No new drugs have been approved for essential thrombocythemia (ET) treatment since the anagrelide approval in 1997. Ropeginterferon alfa-2b-njft (ropeg) is approved for polycythemia vera, providing a rationale for its use in ET. Its current dosing schema requires dose up-titrations with 50 mcg every 2 weeks and takes approximately 20 weeks to reach a plateau. The goal of this study is to assess the efficacy and safety of ropeg in ET using a higher initial dose and accelerated titration (HDAC) regimen. This is a single-arm, multicenter study in the US and Canada. Patients with ET receive ropeg at 250 mcg on Day 0, 350 mcg at Week 2, and 500 mcg from Week 4 onward with flexibility of dose adjustment. The primary endpoint is: platelets ≤400×109/L, white blood cells <10×109/L, improvement or non-progression of spleen size or major symptoms, and absence of hemorrhagic or thrombotic events, at months 10 and 13. Secondary endpoints include molecular response, safety and tolerability.
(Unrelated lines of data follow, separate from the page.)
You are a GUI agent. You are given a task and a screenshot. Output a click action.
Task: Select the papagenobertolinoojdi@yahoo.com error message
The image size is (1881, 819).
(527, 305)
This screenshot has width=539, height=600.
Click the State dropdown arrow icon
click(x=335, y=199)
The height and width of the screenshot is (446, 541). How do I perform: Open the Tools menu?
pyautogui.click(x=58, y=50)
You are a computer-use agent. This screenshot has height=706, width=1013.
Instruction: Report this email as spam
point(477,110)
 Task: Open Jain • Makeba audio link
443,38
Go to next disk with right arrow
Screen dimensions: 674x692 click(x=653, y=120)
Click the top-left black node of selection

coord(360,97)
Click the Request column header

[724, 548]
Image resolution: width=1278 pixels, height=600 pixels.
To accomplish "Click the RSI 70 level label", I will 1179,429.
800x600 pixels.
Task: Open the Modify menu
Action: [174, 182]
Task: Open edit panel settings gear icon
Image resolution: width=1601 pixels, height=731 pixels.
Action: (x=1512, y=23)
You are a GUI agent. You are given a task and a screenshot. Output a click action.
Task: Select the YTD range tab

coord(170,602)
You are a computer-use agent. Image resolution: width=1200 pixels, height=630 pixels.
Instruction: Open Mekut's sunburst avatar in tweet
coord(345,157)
A total of 91 patients were enrolled with 77 (84.6%) patients in the US and 14 (15.4%) in Canada. The last patient was enrolled on March 28, 2024. JAK2V617F was found in 52 (57.1%) patients while CALR and MPL mutations in 34 (37.4%) and 5 (5.5%), respectively. As of November 12, 2024, the discontinuation rate was 8.8%. The study results will be available in mid-2025. This study will provide efficacy, tolerability and safety, molecular response and quality of life data that will be critical in assessing ropeg for ET treatment. ClinicalTrials.gov, identifier NCT05482971.